Ok so I've had a common pleco. in my community tank for approx. 3 months now. I got him because I had a brown algae issue which he cleaned up nicely.

I thought he was a shy, docile creature since I've only seen him on rare occasions after lights are out and he always ducked back into his slate cave when we would put our face up to the tank to say hello.

Until yesterday....

My fish tank erupted with insane activity all of a sudden. My pleco had come out and was zooming around the tank which completely freaked out all of the other fish. He was moving so fast I couldn't even tell if he was actually chasing any other fish or just randomly darting around.

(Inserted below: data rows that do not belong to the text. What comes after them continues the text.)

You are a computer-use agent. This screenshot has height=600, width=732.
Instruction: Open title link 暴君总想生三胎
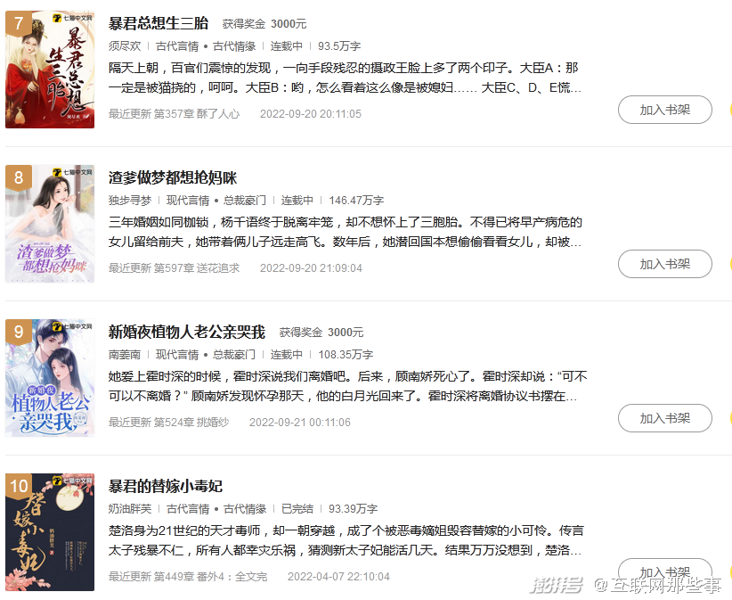[159, 23]
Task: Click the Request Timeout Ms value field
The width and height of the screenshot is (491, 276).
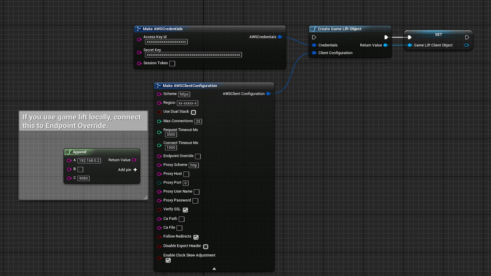Action: tap(171, 134)
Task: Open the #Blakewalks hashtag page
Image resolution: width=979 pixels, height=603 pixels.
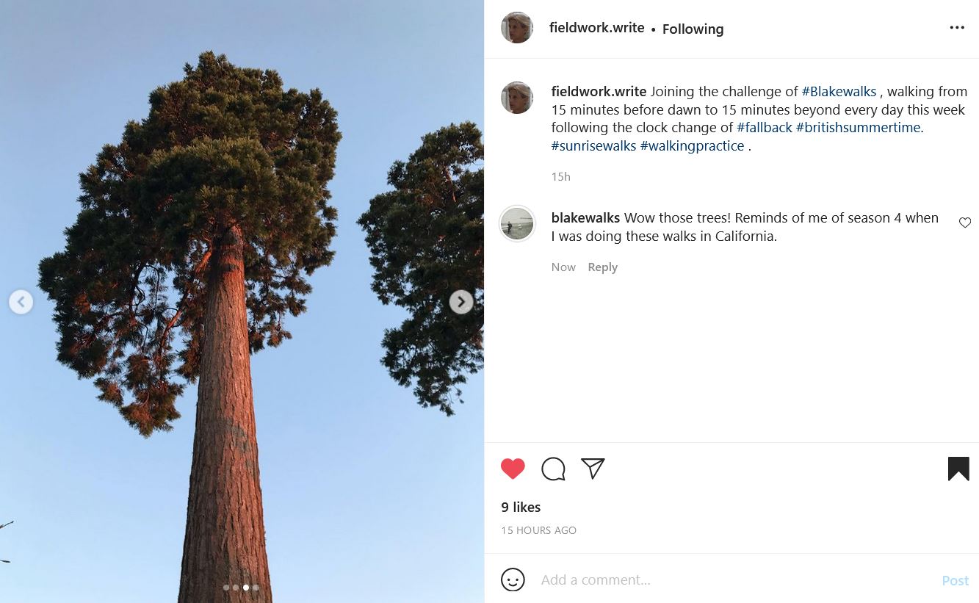Action: click(839, 91)
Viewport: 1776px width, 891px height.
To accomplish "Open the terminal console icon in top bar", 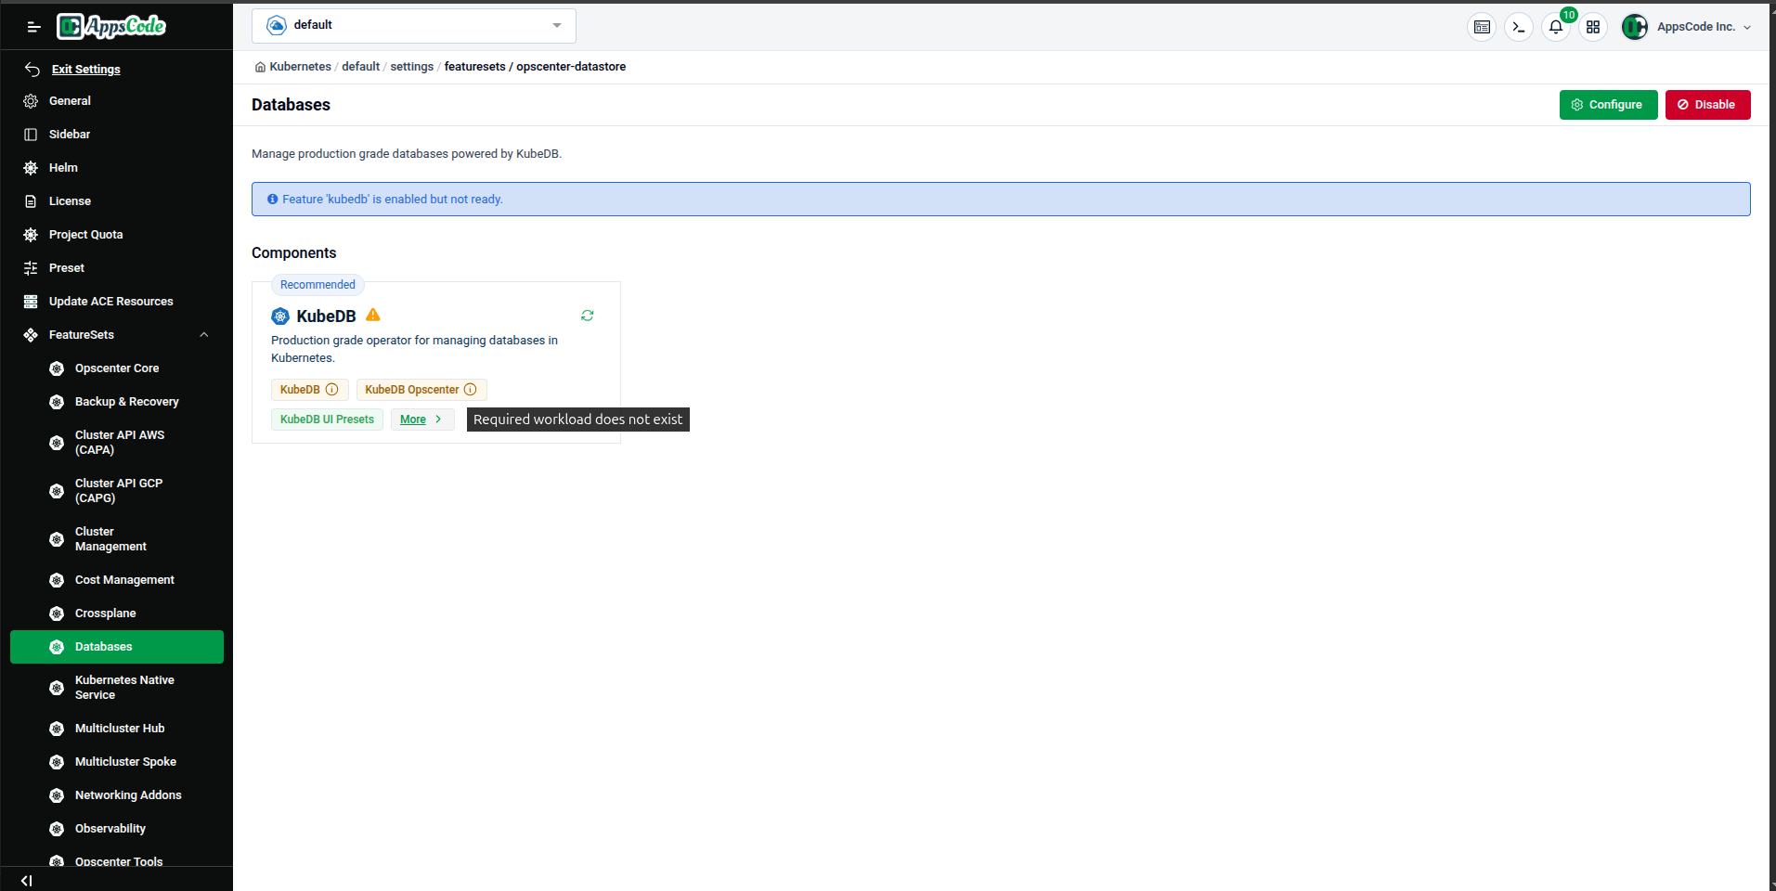I will tap(1519, 27).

After that, all back to normal. He's hanging out in his cave and as far as I know, hasn't bothered the rest of the tank since.

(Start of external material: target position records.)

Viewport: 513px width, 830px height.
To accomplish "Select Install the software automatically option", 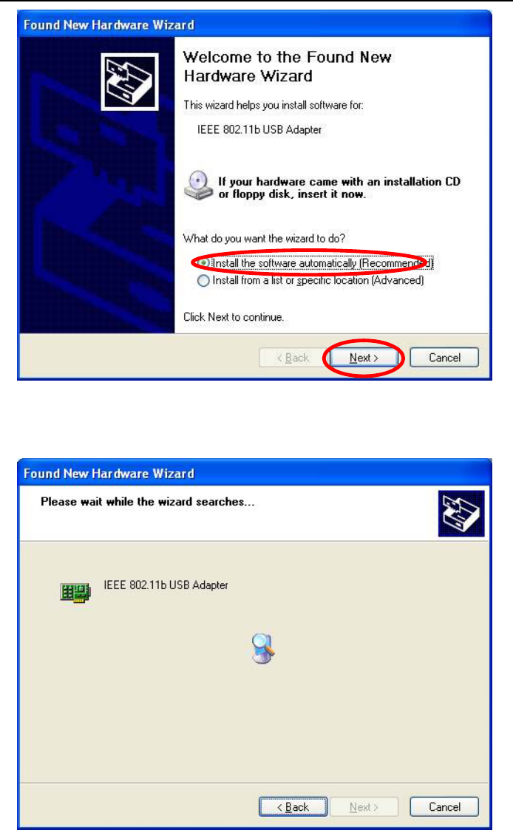I will click(315, 263).
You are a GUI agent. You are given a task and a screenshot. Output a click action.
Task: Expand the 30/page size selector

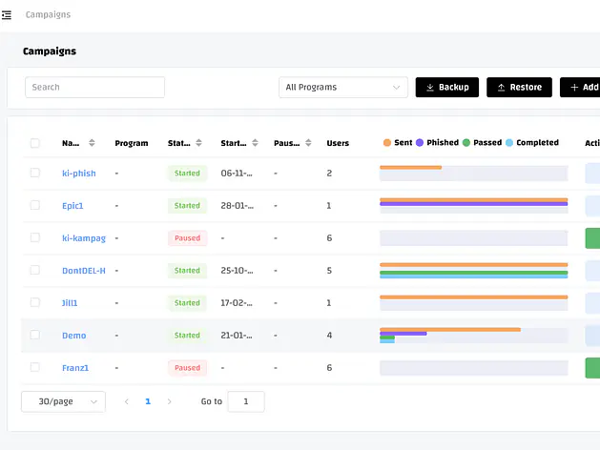(x=63, y=401)
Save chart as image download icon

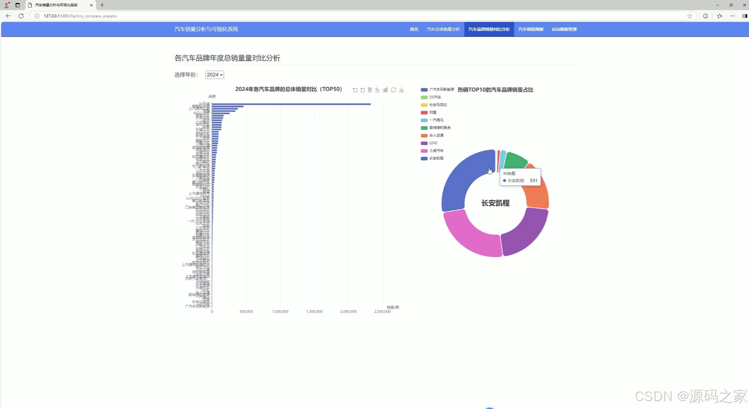coord(401,90)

Has anyone experienced this too? I'm wondering if this is the start of aggressiveness or is he just a nutcase??

Puzzled by this behavior. Sorry for rambling :0


----------



## DragonFish (Mar 31, 2009)

Hmm.....never had any issues with my Common attacking my fish, had him for probably over two years....he is very skittish though and will indeed freak if I approach the tank when he's out. I've never seen him do it randomly though, only when he's out and I come up to the tank....

Just my personal experience, not a Pleco person, anyone else? xD


----------



## Herky (Apr 23, 2009)

The only time I ever see mine is if there's brine shrimp or bloodworms on the bottom of the tank...then he's like a little vacuum cleaner. The rest of the time....hiding.


----------



## Guppyluver4ever (May 19, 2009)

Maybe he just got a little scared


----------



## Romad (Jun 28, 2009)

Can't imagine what might have freaked him out. He's usually so mellow. Hopefully that was a one time spaz 

Thanks. Have a great day all.


----------